Thursday, February 20, 2014

Who Should Be in First Place




The Winter Olympics are in full swing, and I do not appreciate them nearly as much as they deserve. The athletes participating in the games must train and practice every bit as hard as those involved in the track and field events of the Summer Olympics which I tend to enjoy more. Like many others I suppose I have my preference.

What all the games have in common are individuals and groups striving to be number one, the best in their event. As I said in an earlier blog, the games are designed to have winners and losers. Only when it is a competition involving a group such as basketball or hockey, is there more than one winner. Only then can someone say, “We Won!”

We cheer on our favorite teams or individuals and celebrate with them their victories and suffer with them in defeat. We take some solace when our picks do not win, but those who do win do so in humility and with a willingness to share the accolades with those who helped them reach the pinnacle of public admiration.

In going through our English classes we learned rules of capitalization. Among these were the first words of sentences and all proper names. In thinking about who gets attention and who deserves it, I have always found it interesting there is one word in the English language that is not a proper name but is always capitalized regardless of its position in a sentence. That is the personal pronoun “I”.

Set tasks:
**1.** Translate this sentence from the Olympics blog post into Spanish: "What all the games have in common are individuals and groups striving to be number one, the best in their event."
**2.** Write the next part of the blog post about the Olympics and the capital "I," picking up after its final sentence.

Supplied records:
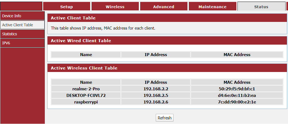Click the raspberrypi client name
288x124 pixels.
pos(86,102)
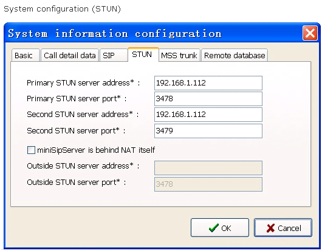Select the Second STUN server port field

(208, 131)

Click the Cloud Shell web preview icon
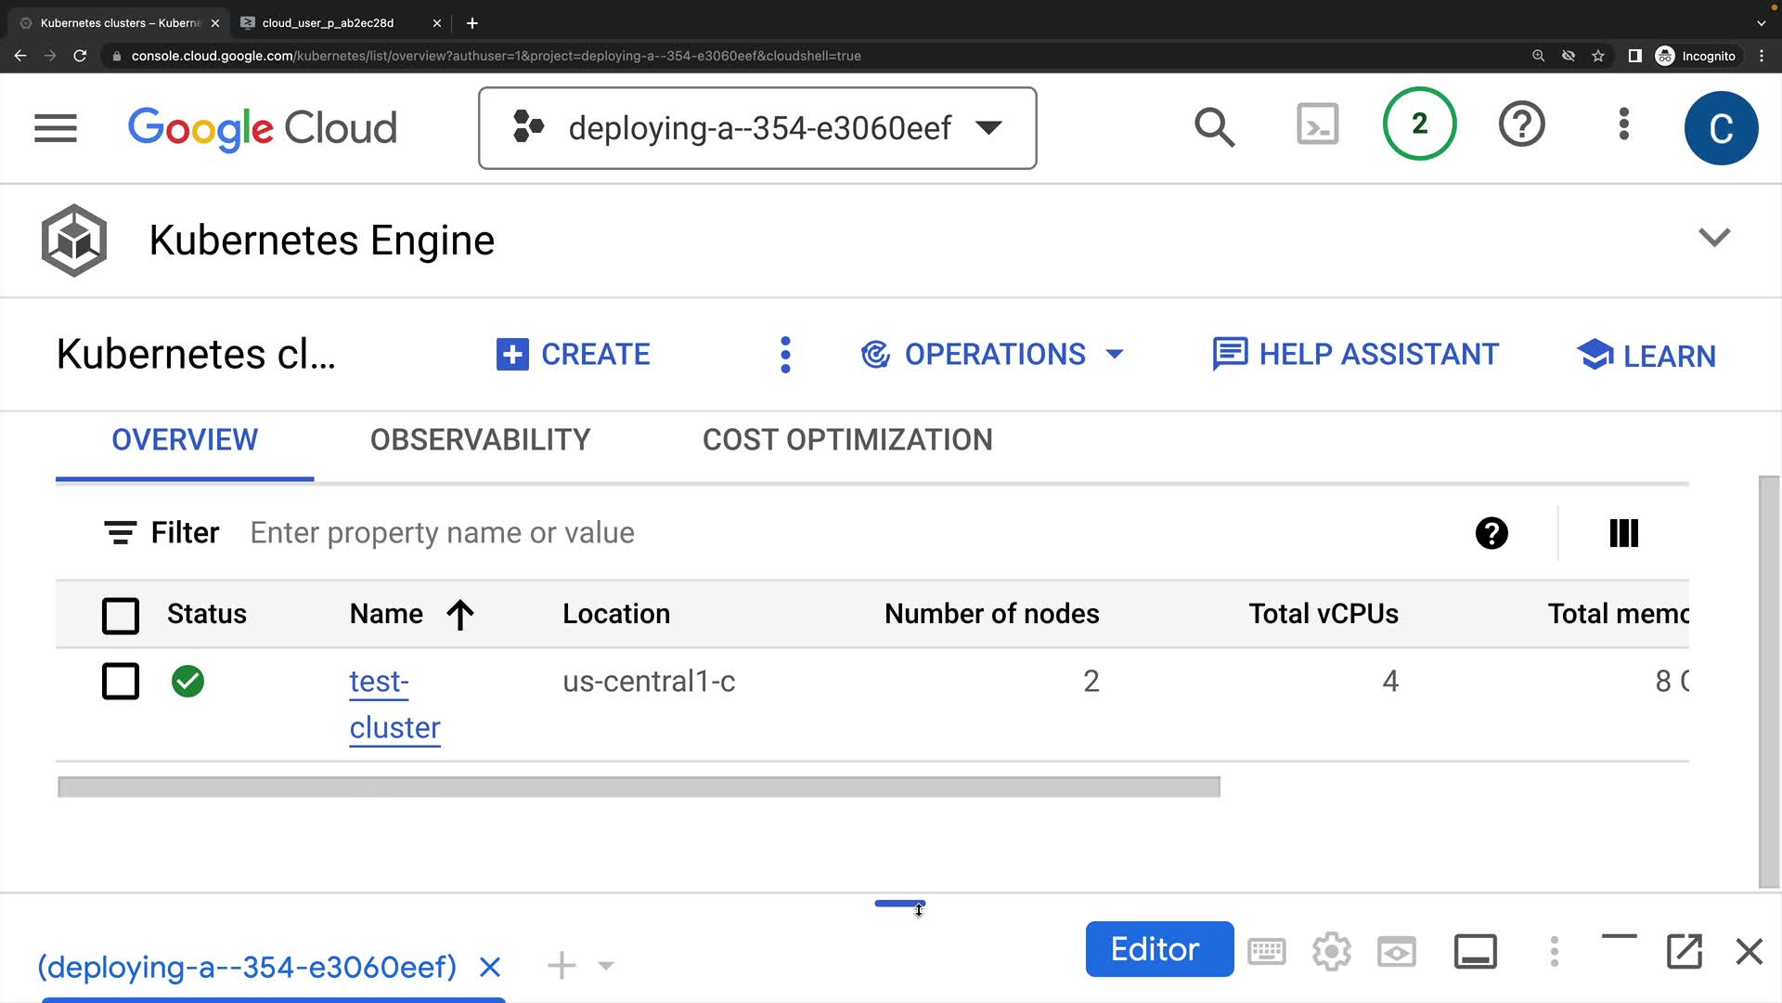(1396, 952)
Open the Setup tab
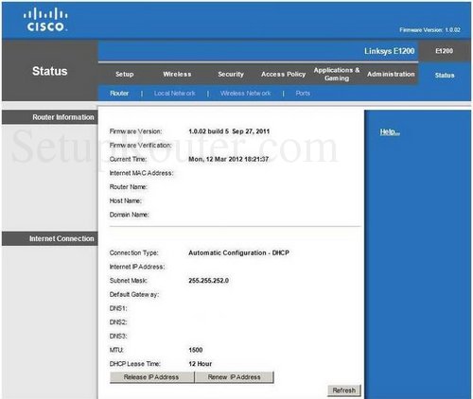473x399 pixels. click(x=125, y=75)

Answers provided:
**1.** Lo que todos los juegos tienen en común son personas y grupos que se esfuerzan por ser el número uno, los mejores en su prueba.

**2.**
Is this aspect of the English language emblematic of our personal narcissism? Is this a subtle way we can always make ourselves winners, come out on top, or be seen as first? There is a lot of backslapping and handshaking when the team wins. When an athlete stands alone and is given the gold medal acknowledging a first place finish, the capital “I” is often glaringly visible.

How this plays out in life on a daily basis away from the courts, tracks, and fields reflects greatly upon our attitude toward ourselves and others. When we win, we want to show our pride in our accomplishment. When we lose, we want the winner to be extra humble and not make our loss any more painful due to their boastful pride. Winning and losing can be just as real in daily relationships and reaching personal goals as in any sporting event. And the attitudes can be just as right or wrong.

The Apostle Paul felt the issue of pride in relationships was important enough to address it at three points in the sixteenth chapter of Romans. In verse three he writes, “Do not think of yourself more highly than you ought, but rather think of yourself with sober judgment…” In verse ten he continues, “Honor one another above yourselves.” Finally in verse 16, “Do not be proud, but be willing to associate with people of low position. Do not be conceited.”

The team wins when each member puts the goals of the team ahead of any goals for personal recognition. Humility says we put the best interest of others ahead of our own. It means we limit the use of the capital “I”.

How do we keep the “I” from controlling our lives? Think about these possibilities:

1.      Put your personal desires second to the best interest of others (Luke 10:25-37)
2.      Be willing to forgive others even when they are not willing to confess their own wrongdoing (Luke 23:33-35; Acts 7:54-60; II Timothy 4:9-18)
3.      Seek to be a servant for the sake of others (Matthew 25:31-46)
4.      Love others as Christ has loved you (John 13:34-35)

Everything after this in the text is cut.